Intervention de Clémentine Autain

Réunion du lundi 3 février 2020 à 16h15
Commission spéciale chargée d'examiner le projet de loi instituant un système universel de retraite et le projet de loi organique relatif au système universel de retraite

Photo issue du site de l'Assemblée nationale ou de WikipediaClémentine Autain :

Si nous avions pu amender l'exposé des motifs de ce projet de loi, nous l'aurions fait, car il présente une dimension absolument orwellienne. Nos premiers amendements, les amendements identiques n°s 22392 et suivants, consisteront à modifier l'intitulé du titre Ier, actuellement ainsi rédigé : « Les principes du système universel de retraite ». Lesdits principes n'ayant en effet rien d'universel, nous proposons que le titre Ier soit intitulé de la manière suivante : « Les principes d'un système de retraite individualisé ».

Comme l'a très bien dit le Conseil d'État, « le projet de loi ne crée pas un "régime universel de retraite" [...] À l'intérieur de chacun de ces régimes créés ou maintenus, des règles dérogatoires à celles du système universel sont définies pour les professions concernées. En termes de gestion, sont maintenues plusieurs caisses distinctes [...] ».

Plus fondamentalement, c'est le mécanisme de solidarité qui est atteint par l'instauration d'un régime de points. En effet, le projet gouvernemental va individualiser la retraite en faisant en sorte que chacun perçoive une pension adaptée au plus juste de ce qu'il aura cotisé, ce qui est très éloigné du système imaginé par ceux qui ont créé le régime de retraite universel.

On peut se demander pourquoi il est ainsi décidé de basculer dans l'ère du « chacun pour soi ». La première raison, c'est sans doute le souhait du Gouvernement de faire de la France le bon élève de la règle d'or et de l'austérité budgétaire, ce qui se traduit par une mentalité très contrainte : on n'imagine jamais d'avancer du côté des recettes, la seule solution envisagée consistant à diminuer ce qui est partagé au sein de la société.
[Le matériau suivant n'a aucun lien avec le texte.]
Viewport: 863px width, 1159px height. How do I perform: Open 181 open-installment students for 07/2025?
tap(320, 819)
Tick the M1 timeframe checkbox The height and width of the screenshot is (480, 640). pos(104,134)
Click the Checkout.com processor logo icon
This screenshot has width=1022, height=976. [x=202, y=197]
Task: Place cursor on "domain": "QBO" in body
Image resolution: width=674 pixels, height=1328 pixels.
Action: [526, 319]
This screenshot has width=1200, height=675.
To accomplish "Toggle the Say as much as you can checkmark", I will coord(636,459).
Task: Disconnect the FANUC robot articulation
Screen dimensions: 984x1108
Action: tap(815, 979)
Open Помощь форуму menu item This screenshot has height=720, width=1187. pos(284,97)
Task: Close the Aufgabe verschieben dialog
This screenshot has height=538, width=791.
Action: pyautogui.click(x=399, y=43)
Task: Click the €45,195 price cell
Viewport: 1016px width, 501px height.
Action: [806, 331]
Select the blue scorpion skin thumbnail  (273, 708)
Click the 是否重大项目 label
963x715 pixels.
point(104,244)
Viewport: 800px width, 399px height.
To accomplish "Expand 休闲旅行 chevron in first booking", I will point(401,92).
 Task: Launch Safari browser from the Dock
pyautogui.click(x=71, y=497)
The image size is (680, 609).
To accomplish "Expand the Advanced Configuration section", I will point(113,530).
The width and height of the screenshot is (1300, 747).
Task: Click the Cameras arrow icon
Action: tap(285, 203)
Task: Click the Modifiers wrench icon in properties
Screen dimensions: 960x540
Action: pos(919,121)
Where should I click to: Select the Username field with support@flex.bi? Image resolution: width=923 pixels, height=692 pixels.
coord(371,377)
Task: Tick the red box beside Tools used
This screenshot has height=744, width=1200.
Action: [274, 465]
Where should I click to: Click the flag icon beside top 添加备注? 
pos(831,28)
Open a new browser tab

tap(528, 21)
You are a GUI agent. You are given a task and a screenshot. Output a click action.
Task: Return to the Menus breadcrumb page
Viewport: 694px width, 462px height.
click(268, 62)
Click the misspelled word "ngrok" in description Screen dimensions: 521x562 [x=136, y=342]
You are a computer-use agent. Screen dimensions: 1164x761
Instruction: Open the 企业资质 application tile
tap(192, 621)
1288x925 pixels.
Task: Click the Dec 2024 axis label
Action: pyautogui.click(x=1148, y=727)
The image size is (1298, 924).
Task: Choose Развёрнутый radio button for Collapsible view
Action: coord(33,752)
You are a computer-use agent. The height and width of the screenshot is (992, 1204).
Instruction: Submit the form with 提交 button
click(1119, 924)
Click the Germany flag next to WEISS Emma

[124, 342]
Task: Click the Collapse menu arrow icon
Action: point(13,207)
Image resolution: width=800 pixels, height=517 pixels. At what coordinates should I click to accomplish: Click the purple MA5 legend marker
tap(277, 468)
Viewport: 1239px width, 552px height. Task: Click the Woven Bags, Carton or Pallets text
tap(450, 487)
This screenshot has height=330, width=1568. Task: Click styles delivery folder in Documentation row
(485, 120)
La seconde, bien sûr, c'est la volonté d'ouvrir la voie aux fonds de pension et autres formes de retraite privée, ce qui est d'ailleurs prévu et encouragé par la loi relative à la croissance et la transformation des entreprises (« PACTE ») que vous avez imposée il y a quelques mois. Même les hauts cadres sont encouragés à faire sécession, puisque pour ceux percevant des revenus à partir de 10 131 euros bruts par mois, la cotisation va tomber de 28 % à 2,8 %, sans ouvrir de droits.

Puisque nous y sommes, appelons un chat un chat, et donnons à votre projet le titre qu'il mérite, celui d'un « système de retraite individualisé ».